= Eystein Sandnes =

Norwegian artist

Eystein Sandnes (7 November 1927 – 14 November 2006) was a Norwegian ceramic and glass designer who is known particularly for work done at the ceramic industries Stavangerflint AS and AS Porsgrunds Porselænsfabrik

== Biography ==
Sandes was born in Røros Municipality in the county of Sør-Trøndelag, Norway, and died in Porsgrunn Municipality in the county of Telemark, Norway. He was educated both as a ceramist and as a glass designer with Norwegian National Academy of Craft and Art Industry in Oslo (1945–1949). From 1951 he was a glass designer at AS Norsk Glassverk, Magnor, where he gained recognition for his artistic talent. He received the government's scholarship for applied arts in 1954/1955. From 1955 to 1957 he held the position of design director at the earthenware company Stavangerflint AS, Stavanger, Norway. In 1958, Sandnes moved to AS Porsgrunds Porselænsfabrik, Porsgrunn, Norway, where he became head of the Design Department in 1959. He held this position until retirement 1990.

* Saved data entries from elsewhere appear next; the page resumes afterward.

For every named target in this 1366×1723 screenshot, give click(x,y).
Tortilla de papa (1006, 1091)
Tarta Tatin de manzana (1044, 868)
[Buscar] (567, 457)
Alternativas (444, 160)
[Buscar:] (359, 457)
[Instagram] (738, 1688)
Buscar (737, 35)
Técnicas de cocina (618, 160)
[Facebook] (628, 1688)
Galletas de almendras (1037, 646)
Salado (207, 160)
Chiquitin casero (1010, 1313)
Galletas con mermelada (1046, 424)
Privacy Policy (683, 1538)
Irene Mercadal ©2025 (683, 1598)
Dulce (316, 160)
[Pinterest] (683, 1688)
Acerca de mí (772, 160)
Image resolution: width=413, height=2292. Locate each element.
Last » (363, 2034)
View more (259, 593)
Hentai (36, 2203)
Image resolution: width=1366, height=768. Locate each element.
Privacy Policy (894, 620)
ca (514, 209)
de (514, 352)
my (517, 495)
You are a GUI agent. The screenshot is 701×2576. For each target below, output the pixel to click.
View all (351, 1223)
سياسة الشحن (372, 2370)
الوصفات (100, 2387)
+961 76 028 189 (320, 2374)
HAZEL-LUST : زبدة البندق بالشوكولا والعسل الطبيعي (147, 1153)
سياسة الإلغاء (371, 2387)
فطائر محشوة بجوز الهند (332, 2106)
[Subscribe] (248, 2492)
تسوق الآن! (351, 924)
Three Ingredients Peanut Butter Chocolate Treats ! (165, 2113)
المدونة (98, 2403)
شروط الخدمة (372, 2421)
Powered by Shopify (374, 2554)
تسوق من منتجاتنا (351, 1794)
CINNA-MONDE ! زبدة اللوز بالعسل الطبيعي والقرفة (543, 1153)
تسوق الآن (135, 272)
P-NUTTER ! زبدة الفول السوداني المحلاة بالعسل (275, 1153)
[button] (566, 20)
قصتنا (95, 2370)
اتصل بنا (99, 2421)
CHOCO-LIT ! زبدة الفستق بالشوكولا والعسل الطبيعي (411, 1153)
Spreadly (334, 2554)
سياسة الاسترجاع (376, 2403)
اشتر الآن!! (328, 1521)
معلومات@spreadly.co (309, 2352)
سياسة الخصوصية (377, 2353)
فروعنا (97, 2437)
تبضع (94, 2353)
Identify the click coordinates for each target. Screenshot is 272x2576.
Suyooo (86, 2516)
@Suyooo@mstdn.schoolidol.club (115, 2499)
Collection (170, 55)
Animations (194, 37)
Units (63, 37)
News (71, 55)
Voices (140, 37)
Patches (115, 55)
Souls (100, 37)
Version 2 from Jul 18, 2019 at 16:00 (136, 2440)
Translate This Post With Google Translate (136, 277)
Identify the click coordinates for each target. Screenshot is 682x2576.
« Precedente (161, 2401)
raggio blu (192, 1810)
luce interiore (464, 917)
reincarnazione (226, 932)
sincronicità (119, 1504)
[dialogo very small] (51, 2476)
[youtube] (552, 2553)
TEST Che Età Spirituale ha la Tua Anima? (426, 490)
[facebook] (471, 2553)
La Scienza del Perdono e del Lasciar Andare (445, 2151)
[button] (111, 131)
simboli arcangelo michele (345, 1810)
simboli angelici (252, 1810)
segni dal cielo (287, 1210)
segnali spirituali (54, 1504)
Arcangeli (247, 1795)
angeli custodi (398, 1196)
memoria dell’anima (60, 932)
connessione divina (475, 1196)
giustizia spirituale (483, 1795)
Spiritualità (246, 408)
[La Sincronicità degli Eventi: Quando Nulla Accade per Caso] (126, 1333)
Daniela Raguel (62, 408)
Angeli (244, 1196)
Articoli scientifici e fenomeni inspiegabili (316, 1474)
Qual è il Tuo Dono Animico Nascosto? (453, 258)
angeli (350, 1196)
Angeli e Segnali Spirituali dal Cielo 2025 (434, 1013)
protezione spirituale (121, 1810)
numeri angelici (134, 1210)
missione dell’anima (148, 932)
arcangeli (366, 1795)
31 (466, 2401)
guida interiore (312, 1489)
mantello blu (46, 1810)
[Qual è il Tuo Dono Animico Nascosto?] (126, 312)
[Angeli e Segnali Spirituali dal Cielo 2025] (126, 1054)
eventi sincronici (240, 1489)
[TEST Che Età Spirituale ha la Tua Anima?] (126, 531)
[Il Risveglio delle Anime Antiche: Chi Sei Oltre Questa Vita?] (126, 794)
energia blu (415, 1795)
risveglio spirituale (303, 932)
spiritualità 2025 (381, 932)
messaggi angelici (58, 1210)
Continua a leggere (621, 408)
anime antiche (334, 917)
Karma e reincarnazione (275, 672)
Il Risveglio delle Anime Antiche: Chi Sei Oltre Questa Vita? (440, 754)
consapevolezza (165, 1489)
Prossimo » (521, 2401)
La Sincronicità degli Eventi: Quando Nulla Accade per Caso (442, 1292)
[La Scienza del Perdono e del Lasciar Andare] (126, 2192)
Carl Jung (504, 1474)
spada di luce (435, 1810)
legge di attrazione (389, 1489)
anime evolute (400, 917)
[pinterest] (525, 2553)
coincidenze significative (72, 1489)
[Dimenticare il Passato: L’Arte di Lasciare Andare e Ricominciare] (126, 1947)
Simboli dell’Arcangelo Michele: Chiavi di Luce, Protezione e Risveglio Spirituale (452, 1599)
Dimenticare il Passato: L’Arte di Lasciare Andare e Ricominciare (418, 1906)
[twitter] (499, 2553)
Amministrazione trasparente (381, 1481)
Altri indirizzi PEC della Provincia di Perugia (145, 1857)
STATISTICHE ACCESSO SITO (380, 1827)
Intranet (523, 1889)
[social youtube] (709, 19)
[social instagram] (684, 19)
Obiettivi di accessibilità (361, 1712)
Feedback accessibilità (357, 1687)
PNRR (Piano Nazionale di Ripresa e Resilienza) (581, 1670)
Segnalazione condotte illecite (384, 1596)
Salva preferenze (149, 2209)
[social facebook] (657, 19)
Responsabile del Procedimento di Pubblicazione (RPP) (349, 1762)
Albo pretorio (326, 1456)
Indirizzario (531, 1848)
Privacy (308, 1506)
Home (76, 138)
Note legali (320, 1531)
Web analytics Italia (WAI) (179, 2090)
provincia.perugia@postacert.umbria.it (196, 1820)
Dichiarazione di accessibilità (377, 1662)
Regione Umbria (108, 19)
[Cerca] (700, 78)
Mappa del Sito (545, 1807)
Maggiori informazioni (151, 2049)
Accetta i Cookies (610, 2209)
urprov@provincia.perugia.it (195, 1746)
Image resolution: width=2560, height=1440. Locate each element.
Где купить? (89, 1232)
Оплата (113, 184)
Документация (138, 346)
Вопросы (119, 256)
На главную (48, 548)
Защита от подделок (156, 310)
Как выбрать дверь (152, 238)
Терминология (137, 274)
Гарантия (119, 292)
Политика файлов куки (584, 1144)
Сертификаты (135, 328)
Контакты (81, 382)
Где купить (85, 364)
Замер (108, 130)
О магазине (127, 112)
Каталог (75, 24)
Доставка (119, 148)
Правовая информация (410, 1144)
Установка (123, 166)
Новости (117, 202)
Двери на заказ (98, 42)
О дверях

== Artist and artistic manager ==
He developed new designs for production, creating his most well-known models as Utstein and Ledaal there. They were produced for several years with different basic single tone colours which allowed for many combinations, but also with designs by various other artists at the company. Inger Waage, Anne Lofthus and Kari Nyquist made many of their most recognised designs for models created by Eystein Sandnes. A tea set modelled by Eystein Sandnes and with a design by Kari Nyquist was obtained by the Victoria and Albert Museum, London. It was Sandnes who introduced the principles of Scandinavian Design at Stavangerflint AS.

At Porsgrunds Porselænsfabrik, Sandnes designed the tea and dinner service Jubileum and the oven-proof Askeladden, which received the design award of the Norwegian Design Council in 1965, the breakfast and dinner service Epoke, which received the same award in 1969, and the tea coffee and dinner service Eystein 2440/80045, which was awarded in 1971.

== Awards and recognition ==
He received awards for Good Design by the Norwegian Design Council in 1965, 1969 and in 1971. In 1960 he was awarded a silver medal at the 12th Triennale for Design in Milan. Sandnes has been represented at several exhibitions in Norway and abroad and his works are included in many collections, among them the National Museum of Art, Architecture and Design, Oslo, and the Victoria and Albert Museum, London. His tableware was among the examples of Scandinavian design shown at the 1982 exhibition "Scandinavian Modern: 1880-1980" at the Cooper-Hewitt Museum in New York City.